Photography: Jack Spencer
Jack Spencer (American, b.1951) is a respected photographer known for his portraits and manipulated images. Spencer was born in Kosiusko, MS, and studied at Louisiana Tech University. His early work was inspired by the southern United States. His first book, Native Soil, featured images of horses, trees, and the southern landscape. Snow Ponies is a manipulated photograph depicting two white horses on a white background. The piece is a glazed gelatin silver print and is a typical representation of his work. Spencer helped form the Lost Boys Foundation in Nashville in 2004. He was inspired by the story of Pel Gai, who was murdered in a nightclub in Nashville. Spencer helped raise the money to bury the poor immigrant and created a collection of photographs known as The Lost Boys.
The photos featured Sudan refugees and were not manipulated like his previous work. One of the pieces in the collection, King, features a young man standing with his back to the camera and gazing into the distance.
Spencer lost interest in the South and traveled to Mexico where he became interested in the Day of the Dead festivities. The resulting Apariciones collection will be included in his first digital publication. He returned to the United Stated and began working on This Land, which features monuments and landmarks of the United States.
During this time, Spencer said he was disgusted with his home country and politics. He altered his photographs in the dark room and almost attacked them. Mt. Rushmore, South Dakota is almost unrecognizable. Only one face from the monument is visible, and the entire photograph is darkened creating an eerie image.

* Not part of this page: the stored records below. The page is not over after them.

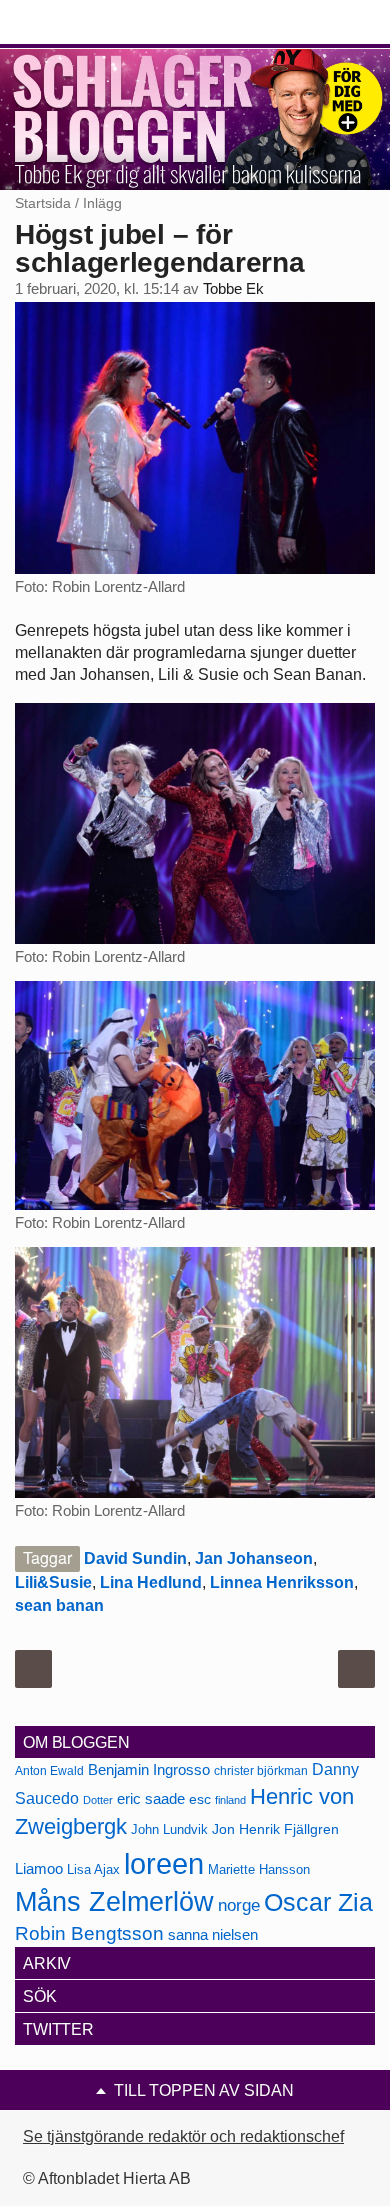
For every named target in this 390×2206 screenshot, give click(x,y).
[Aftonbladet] (90, 23)
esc (200, 1799)
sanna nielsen (213, 1935)
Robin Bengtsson (89, 1933)
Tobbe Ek (233, 289)
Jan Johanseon (254, 1558)
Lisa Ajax (93, 1869)
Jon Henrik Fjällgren (275, 1829)
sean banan (59, 1605)
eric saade (151, 1798)
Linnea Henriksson (282, 1582)
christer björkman (261, 1771)
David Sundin (135, 1558)
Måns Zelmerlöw (114, 1902)
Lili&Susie (53, 1582)
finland (230, 1800)
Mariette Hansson (259, 1870)
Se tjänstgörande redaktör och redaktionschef (183, 2136)
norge (239, 1905)
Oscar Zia (318, 1902)
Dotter (98, 1800)
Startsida (43, 203)
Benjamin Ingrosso (149, 1770)
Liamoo (39, 1869)
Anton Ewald (49, 1771)
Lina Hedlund (151, 1582)
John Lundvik (169, 1829)
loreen (164, 1863)
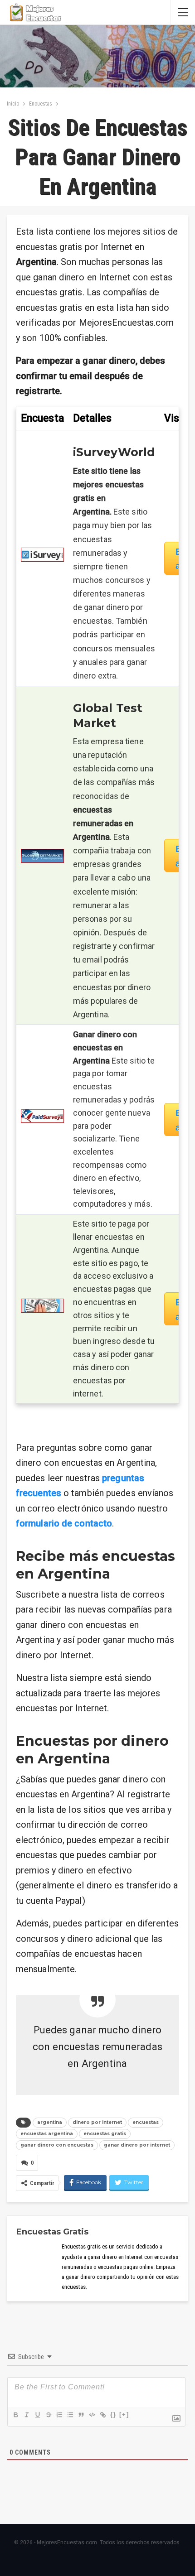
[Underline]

His work has been shown at the Birmingham Museum of Art, the Columbia Museum of Art, and the Louisiana Center for Arts and Sciences. His photographs were also featured in the book The South by Its Photographers alongside the work of influential artists such as Shelby Lee Adams (American, b.1950) and William Christenberry (American, b.1936).
Spencer has begun experimenting with digital media and has largely abandoned the darkroom. He is planning DVD compilations of his work and continues to live and photograph in Nashville, TN.